両者の決定的な違いは、いうまでもなくモノの所有権の所在であり、要は危険負担の所在である。つまり、オペレーティングリースの場合、所有権は貸す側のリース会社にあるから、借りる側の企業は、モノに関する危険を負担しなくてよいことになって、そこに借りる側の利益ができる。

危険は、事前に制御できる限り、危険ではない。事故による破損や滅失などの危険は損害保険で対応でき、使用に伴う自然な損耗や劣化も使用実績に基づいて経験的に推計可能だから、計画的に償却することで対応できる。故に、これらは危険ではない。

モノに関する危険は付保できない危険であり、予測を超えた速度による劣化だから、技術革新による陳腐化の危険が最大のものである。借りる側として、この陳腐化の危険を回避できることがオペレーティングリースを利用する大きな利益なのである。

借りる側にとって、もう一つの大きな利益は財務リスクの削減である。これは同時に貸す側にとっても与信リスクの削減として大きな利益になる。空運業で航空機のオペレーティングリースが発達しているのは偶然ではないのである。

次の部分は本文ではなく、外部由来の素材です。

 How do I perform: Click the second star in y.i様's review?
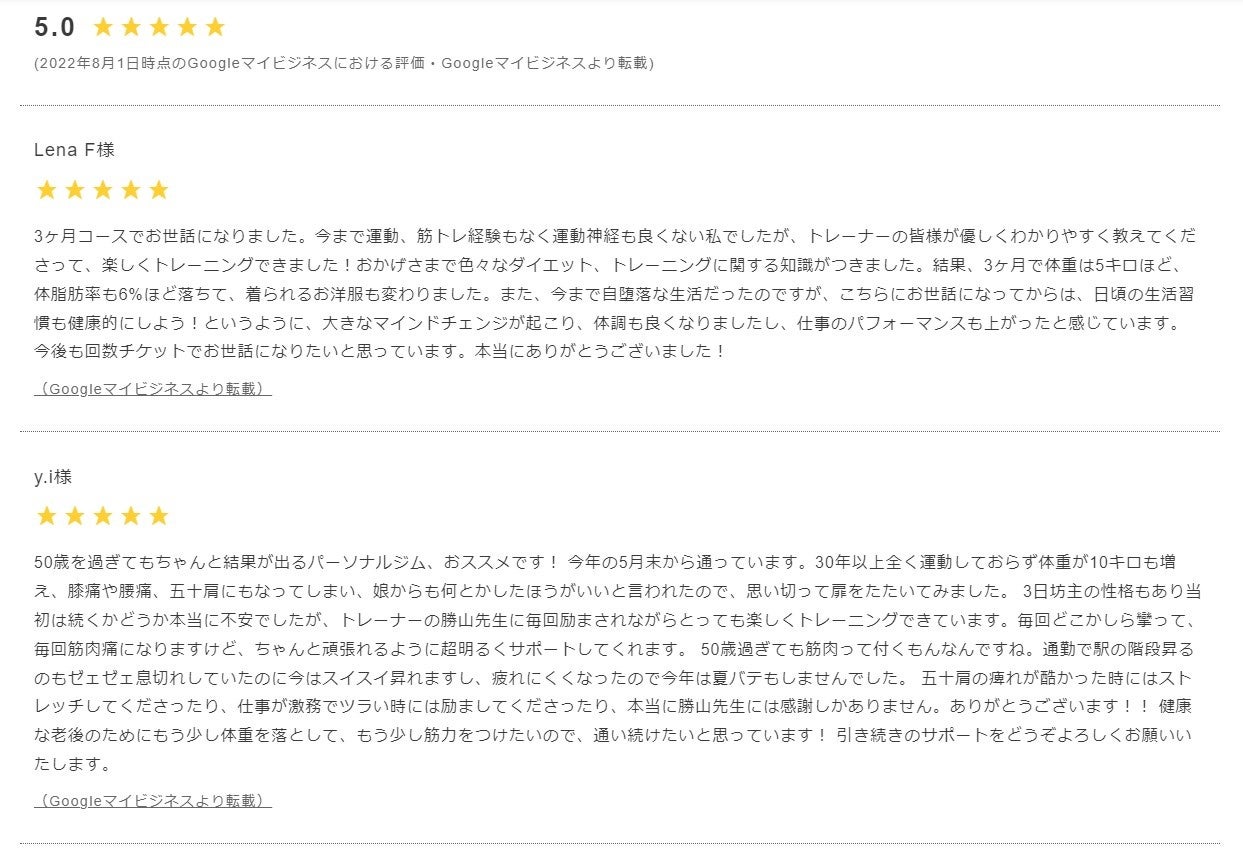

世界的な規制緩和は、価格競争を激化させ、航空会社の収益を不安定なものにしている。その結果、航空会社には財務体質の弱いところが少なくなく、常時、世界のどこかに経営危機に陥る企業が存在するというのが現状である。

そうした環境下では、資金調達は容易ではないが、熾烈な競争に勝つためにこそ新鋭機の導入を進めなければならないわけだから、その購入資金の調達は重要な経営課題となる。そこで結果としてオペレーティングリースが普及することになったわけである。

借りる側の立場からいえば、カネは借りられないのでモノを借りるということであり、貸す側の立場からいえば、カネは貸せないのでモノを貸すということであって、これがオペレーティングリースの本質なのである。